The whole thing though does depend on whether you think the world at large is made up in majority of benevolent people willing and wanting to help their fellow man or malevolent people wishing to do damage in the world.
I think the majority is benevolent which is why I'm for de-anonymizing structures.
Not the same scenario being discussed, but worth noting that the consequences of a loss of anonymity through the internet have the potential to be a lot farther-reaching and more sinister than they are in any analogous loss of anonymity in everyday life. I'd be interested to hear if you find the linked argument persuasive.
I agree with him that the consequences of loss of anonymity are worse than a loss of anonymity in everyday life. In everyday life if a person sees my credit card number I only have to worry about that person say, whereas conversely on the internet its as if everyone the world over were to see my credit card number.
Assuming we don't have NN i.e. anonymity then the world knows everytime I use my credit card (no privacy). However, they do not know my credit card number because its encrypted (security).
So my thinking hasn't changed much after listening to the google engineers argument, I still think its a much better balance of powers to have everyone have access to everything than only those with the skills or power to acquire it, since I think given an absence of anonymity we would build better software and societal structures to ensure we have security for everyone even though privacy might be gone.
I see a few issues with such massive violations of privacy:
1. Slippery slope: Knowledge of people's private lives is extremely valuable, and nobody with the power to collect or use it is going to relinquish it, if anything they're more likely to try to get more, until they have absolutely everything. This isn't inherently bad, as concentrated power is very easily abused. We have a wonderful case study of this with the NSA, their ever expanding powers, their willful breaking what few legal limits are imposed upon them, and their inability to prevent themselves from breaking their own policies about abusing access to their treasure trove.
2. Benevolent dictator: This privacy invasion will most certainly work it's way back to the government, which has severe implications for civil disobedience and political dissent in general. While it's all peaches when the government is "nice", you're never going to have all citizens agree with the government, and future politicians abusing previously allocated power/resources is extremely likely (not that there has ever been a government administration worthy of invading everyone's privacy to begin with).
3. Drawing a line here is not only a great place, it also lets everyone consolidate resources to fight for a known good state. There's a lot of information to be gleaned from the data, and it's unlikely that everyone can commit fully to understanding the ramifications of letting this information out, much less understand how it will be used, or how it can be used.
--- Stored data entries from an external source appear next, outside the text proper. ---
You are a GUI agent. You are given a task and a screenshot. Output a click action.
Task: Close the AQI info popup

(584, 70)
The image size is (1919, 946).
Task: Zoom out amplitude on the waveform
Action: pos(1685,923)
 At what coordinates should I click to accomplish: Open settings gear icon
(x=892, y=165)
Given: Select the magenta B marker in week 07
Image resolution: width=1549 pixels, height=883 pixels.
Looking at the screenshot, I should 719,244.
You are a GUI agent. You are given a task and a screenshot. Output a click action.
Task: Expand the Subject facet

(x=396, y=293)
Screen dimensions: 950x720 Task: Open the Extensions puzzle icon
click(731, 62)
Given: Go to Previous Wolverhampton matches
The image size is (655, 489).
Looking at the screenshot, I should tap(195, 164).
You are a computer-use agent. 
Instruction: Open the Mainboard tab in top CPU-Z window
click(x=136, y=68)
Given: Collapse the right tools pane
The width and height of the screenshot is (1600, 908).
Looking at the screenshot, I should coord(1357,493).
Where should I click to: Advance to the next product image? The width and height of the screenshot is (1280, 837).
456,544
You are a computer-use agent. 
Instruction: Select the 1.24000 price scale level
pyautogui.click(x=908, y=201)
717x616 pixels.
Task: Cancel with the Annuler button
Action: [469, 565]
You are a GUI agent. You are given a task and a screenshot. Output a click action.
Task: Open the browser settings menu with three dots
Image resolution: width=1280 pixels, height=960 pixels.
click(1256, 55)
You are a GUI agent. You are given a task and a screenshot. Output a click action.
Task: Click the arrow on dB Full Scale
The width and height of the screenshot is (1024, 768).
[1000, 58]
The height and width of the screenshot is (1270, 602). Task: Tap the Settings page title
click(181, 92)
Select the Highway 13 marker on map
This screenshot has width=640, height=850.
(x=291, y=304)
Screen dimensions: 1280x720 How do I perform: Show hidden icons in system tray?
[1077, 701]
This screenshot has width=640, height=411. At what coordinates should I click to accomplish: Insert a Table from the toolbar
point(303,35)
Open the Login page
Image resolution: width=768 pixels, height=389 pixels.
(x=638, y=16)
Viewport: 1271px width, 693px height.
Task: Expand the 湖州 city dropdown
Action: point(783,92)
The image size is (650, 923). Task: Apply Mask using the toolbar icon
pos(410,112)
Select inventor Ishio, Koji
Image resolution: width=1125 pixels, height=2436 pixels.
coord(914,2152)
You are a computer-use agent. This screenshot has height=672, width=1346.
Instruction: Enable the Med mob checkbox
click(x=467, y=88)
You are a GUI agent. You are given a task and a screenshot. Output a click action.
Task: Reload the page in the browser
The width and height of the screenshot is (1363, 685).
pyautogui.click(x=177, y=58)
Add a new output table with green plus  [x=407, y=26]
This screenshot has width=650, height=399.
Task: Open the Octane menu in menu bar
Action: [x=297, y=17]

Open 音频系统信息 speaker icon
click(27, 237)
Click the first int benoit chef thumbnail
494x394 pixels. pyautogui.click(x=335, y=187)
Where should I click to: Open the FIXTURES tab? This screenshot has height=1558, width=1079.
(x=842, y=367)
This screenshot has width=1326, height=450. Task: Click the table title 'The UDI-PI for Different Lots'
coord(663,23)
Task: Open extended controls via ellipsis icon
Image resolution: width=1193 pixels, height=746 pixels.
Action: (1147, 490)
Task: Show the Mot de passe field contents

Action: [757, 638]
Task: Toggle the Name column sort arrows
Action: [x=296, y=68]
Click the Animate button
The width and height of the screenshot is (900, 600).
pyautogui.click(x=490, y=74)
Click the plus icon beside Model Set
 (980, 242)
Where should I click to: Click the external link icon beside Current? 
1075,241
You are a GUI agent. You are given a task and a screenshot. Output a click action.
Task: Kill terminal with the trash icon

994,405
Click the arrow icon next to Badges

And much like giving the legislation a pile of money with legislatively imposed spending limitations, they're going to be constantly fighting to tweak and remove those limits. And its so much harder to be constantly vigilant when there's dozens of laws governing what can or cannot be done with the data, before we even presume that we agree with those laws to begin with.
4. As noted above with the NSA, it's not possible to trust custodians of this treasure, they're only human, and they're bound to abuse their power at some point. But we don't just have to worry about people with legitimate access obtaining this data, we also have to worry about hackers grabbing it from poorly secured servers, which seems to be an inevitable computer event, even more so for such massively useful information.
> _It also makes it orders of magnitudes easier for anyone to find out about a coorportions illegal actions / skirting of laws._
I would add that I find it more important to ensure that there is transparency about the ISPs and other corporations' (and governments') actions.